Element lookup records:
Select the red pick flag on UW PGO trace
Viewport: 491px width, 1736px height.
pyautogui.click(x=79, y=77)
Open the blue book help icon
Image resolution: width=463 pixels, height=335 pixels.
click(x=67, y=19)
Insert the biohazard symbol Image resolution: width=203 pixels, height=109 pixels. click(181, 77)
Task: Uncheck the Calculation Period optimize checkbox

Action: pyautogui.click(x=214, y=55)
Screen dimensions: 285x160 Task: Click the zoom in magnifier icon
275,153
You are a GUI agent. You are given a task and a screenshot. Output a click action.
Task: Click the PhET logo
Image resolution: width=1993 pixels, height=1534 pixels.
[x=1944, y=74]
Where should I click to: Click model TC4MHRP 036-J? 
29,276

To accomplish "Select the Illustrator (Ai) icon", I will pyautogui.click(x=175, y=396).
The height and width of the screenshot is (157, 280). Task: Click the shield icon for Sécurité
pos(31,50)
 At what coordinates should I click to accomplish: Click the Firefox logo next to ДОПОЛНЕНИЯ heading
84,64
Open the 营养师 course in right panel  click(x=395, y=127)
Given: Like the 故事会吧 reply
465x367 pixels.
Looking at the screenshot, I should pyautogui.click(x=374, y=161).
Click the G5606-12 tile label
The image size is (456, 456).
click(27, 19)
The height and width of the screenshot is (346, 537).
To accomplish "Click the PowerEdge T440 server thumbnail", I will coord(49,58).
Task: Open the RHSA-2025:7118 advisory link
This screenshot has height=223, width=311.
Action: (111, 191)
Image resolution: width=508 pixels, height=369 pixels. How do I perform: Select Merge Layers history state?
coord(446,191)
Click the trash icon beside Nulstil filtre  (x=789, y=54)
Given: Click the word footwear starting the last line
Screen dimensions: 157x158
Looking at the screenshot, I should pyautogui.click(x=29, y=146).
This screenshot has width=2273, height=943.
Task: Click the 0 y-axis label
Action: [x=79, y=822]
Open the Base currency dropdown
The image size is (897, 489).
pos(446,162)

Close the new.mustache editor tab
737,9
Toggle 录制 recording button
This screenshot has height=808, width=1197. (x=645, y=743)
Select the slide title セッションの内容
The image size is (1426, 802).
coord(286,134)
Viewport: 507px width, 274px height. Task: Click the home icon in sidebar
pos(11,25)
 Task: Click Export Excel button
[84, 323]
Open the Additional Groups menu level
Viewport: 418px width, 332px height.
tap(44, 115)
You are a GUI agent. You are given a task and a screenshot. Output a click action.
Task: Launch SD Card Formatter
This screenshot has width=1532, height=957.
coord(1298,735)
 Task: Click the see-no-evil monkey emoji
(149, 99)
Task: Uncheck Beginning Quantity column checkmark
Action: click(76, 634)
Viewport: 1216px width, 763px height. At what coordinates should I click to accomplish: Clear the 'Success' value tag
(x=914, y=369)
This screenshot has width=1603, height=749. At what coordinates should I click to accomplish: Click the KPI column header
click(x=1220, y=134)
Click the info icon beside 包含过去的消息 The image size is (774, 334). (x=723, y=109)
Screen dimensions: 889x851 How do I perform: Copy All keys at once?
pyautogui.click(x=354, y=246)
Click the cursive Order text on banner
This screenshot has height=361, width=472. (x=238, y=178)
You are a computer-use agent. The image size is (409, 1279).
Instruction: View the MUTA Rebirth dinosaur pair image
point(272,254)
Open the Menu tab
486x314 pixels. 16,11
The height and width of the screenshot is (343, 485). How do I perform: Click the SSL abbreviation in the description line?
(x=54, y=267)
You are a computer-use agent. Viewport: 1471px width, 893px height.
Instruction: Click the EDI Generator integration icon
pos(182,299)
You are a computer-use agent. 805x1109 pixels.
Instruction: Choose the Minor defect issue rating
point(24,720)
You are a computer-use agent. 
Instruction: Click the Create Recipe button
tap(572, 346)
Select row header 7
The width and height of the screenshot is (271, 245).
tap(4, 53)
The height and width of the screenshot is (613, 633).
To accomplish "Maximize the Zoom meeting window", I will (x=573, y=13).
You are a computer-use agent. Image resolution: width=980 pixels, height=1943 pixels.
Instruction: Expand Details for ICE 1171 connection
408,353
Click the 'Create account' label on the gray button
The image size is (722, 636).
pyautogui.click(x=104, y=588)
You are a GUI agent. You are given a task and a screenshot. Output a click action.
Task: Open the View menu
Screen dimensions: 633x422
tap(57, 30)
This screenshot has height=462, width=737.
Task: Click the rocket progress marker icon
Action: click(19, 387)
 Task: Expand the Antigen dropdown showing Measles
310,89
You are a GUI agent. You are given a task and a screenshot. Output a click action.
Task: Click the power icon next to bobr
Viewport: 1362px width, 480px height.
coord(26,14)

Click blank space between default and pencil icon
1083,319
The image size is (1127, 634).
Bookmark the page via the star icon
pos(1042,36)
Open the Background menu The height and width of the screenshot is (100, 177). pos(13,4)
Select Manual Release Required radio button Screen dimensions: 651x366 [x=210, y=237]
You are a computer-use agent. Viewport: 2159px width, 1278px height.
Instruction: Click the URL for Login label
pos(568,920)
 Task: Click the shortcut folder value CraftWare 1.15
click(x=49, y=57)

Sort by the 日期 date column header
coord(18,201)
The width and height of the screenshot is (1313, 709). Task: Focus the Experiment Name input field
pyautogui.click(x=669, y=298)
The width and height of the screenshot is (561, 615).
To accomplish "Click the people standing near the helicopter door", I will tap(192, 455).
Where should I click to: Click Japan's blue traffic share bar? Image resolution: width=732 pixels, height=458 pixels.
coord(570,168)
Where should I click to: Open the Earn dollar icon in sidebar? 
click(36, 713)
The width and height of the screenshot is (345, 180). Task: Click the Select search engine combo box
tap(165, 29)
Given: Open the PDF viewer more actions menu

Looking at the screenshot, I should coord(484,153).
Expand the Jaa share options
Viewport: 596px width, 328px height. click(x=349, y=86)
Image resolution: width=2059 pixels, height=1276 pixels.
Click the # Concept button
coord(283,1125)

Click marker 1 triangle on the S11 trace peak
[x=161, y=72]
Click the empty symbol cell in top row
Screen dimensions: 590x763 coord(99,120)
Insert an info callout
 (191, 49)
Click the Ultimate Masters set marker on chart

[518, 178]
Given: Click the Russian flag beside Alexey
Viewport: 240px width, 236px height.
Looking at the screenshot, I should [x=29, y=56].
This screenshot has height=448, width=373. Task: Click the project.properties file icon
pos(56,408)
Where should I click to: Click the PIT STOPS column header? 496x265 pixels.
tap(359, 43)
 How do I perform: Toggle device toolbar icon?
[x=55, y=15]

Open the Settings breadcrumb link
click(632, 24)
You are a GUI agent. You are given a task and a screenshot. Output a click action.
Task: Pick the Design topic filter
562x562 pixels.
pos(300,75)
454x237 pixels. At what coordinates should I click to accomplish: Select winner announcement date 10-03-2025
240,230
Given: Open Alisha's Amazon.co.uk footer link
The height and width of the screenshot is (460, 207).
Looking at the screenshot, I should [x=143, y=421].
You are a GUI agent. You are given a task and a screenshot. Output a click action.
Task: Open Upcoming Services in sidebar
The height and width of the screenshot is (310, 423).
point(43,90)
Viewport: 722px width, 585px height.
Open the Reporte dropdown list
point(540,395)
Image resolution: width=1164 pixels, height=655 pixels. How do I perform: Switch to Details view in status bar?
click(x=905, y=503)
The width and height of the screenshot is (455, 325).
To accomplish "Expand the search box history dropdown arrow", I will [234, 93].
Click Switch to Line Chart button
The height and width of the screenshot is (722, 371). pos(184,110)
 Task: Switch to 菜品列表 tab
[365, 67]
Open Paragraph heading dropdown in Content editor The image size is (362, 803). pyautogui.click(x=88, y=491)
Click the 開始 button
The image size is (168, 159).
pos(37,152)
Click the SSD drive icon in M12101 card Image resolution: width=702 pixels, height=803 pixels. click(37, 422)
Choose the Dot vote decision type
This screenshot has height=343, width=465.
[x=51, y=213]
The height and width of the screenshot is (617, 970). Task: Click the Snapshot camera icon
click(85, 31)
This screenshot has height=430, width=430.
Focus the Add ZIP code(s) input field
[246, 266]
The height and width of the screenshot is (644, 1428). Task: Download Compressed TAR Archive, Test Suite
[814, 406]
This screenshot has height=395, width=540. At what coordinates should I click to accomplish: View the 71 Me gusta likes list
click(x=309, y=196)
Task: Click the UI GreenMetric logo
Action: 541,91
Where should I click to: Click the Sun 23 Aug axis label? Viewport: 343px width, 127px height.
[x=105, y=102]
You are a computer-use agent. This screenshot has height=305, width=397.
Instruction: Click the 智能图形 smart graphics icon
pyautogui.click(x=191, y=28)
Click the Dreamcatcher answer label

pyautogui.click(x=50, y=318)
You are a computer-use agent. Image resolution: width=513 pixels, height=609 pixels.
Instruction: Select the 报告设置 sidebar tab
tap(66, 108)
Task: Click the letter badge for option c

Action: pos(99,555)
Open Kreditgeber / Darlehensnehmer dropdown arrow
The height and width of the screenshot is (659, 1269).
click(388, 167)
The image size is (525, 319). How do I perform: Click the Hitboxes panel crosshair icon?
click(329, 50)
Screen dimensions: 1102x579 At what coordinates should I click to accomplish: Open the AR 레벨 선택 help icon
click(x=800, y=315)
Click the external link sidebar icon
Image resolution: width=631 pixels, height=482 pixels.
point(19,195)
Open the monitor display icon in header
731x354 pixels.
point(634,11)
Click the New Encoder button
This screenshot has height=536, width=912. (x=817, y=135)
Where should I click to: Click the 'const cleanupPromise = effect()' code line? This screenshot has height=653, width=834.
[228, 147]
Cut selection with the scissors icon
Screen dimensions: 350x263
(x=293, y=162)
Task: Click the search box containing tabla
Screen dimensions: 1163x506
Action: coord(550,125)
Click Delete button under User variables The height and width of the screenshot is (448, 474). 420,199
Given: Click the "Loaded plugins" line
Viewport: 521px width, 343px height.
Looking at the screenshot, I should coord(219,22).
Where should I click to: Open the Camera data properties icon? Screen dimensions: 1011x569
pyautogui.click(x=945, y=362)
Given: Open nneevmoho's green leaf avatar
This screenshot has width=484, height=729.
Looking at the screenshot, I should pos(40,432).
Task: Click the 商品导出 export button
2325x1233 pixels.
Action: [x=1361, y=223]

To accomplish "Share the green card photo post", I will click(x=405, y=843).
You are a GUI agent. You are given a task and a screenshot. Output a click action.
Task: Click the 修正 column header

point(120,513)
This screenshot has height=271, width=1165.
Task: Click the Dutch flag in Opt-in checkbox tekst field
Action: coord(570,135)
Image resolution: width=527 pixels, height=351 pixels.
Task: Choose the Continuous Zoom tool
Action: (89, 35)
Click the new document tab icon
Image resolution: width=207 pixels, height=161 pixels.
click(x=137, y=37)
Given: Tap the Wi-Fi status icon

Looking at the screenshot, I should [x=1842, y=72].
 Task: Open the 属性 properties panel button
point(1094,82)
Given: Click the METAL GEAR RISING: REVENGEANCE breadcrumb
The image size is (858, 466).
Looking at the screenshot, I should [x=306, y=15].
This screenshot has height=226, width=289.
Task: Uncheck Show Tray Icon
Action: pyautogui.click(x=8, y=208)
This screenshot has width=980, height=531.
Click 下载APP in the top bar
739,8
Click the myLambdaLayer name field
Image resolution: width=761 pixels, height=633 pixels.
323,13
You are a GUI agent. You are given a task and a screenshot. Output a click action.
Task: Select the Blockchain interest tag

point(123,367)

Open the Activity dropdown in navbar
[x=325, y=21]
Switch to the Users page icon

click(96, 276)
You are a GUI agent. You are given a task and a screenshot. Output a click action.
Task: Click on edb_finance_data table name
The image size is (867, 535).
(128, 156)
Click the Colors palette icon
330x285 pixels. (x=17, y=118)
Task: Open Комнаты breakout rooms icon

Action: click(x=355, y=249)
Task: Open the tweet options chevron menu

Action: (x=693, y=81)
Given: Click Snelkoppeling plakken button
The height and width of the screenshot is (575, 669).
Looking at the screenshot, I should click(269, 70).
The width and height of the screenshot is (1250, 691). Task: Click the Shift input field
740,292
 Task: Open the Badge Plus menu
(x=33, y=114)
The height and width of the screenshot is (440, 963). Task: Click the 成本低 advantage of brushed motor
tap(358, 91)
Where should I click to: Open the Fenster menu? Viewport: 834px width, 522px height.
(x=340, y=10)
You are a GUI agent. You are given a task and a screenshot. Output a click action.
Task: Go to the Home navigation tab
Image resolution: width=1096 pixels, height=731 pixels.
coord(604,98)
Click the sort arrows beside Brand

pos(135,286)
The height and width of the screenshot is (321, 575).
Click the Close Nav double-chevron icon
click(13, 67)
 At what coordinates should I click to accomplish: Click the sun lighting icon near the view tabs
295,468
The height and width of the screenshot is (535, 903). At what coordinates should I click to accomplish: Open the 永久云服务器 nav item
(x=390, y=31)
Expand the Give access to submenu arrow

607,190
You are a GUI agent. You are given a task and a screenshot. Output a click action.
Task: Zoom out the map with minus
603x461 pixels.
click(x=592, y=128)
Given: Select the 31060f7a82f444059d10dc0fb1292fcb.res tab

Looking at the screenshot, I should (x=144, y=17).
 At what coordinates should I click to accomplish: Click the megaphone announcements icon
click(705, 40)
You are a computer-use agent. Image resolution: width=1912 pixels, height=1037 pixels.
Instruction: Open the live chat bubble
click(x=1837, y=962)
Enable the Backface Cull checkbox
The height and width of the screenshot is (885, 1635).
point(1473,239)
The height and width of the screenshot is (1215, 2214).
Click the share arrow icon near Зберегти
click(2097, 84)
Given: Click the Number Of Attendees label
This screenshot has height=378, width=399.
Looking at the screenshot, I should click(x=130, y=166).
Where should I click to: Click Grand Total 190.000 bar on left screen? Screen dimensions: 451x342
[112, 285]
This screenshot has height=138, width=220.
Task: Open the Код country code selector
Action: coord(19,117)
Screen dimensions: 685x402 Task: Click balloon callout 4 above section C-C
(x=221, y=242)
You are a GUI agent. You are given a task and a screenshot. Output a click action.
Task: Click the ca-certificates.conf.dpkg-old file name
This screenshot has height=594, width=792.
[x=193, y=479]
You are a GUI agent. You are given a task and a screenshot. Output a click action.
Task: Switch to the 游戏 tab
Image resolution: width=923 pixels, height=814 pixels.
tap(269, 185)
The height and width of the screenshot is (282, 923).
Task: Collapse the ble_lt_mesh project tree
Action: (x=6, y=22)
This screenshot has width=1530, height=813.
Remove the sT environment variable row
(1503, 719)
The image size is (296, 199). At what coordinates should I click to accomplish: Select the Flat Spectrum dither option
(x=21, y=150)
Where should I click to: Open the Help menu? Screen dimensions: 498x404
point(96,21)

Work instructions:
Pull out every line of the entries above that contains the string "heading", where capitalization must match.

Result for this task:
 At what coordinates should I click to accomplish: Click the Firefox logo next to ДОПОЛНЕНИЯ heading
Open Paragraph heading dropdown in Content editor The image size is (362, 803). pyautogui.click(x=88, y=491)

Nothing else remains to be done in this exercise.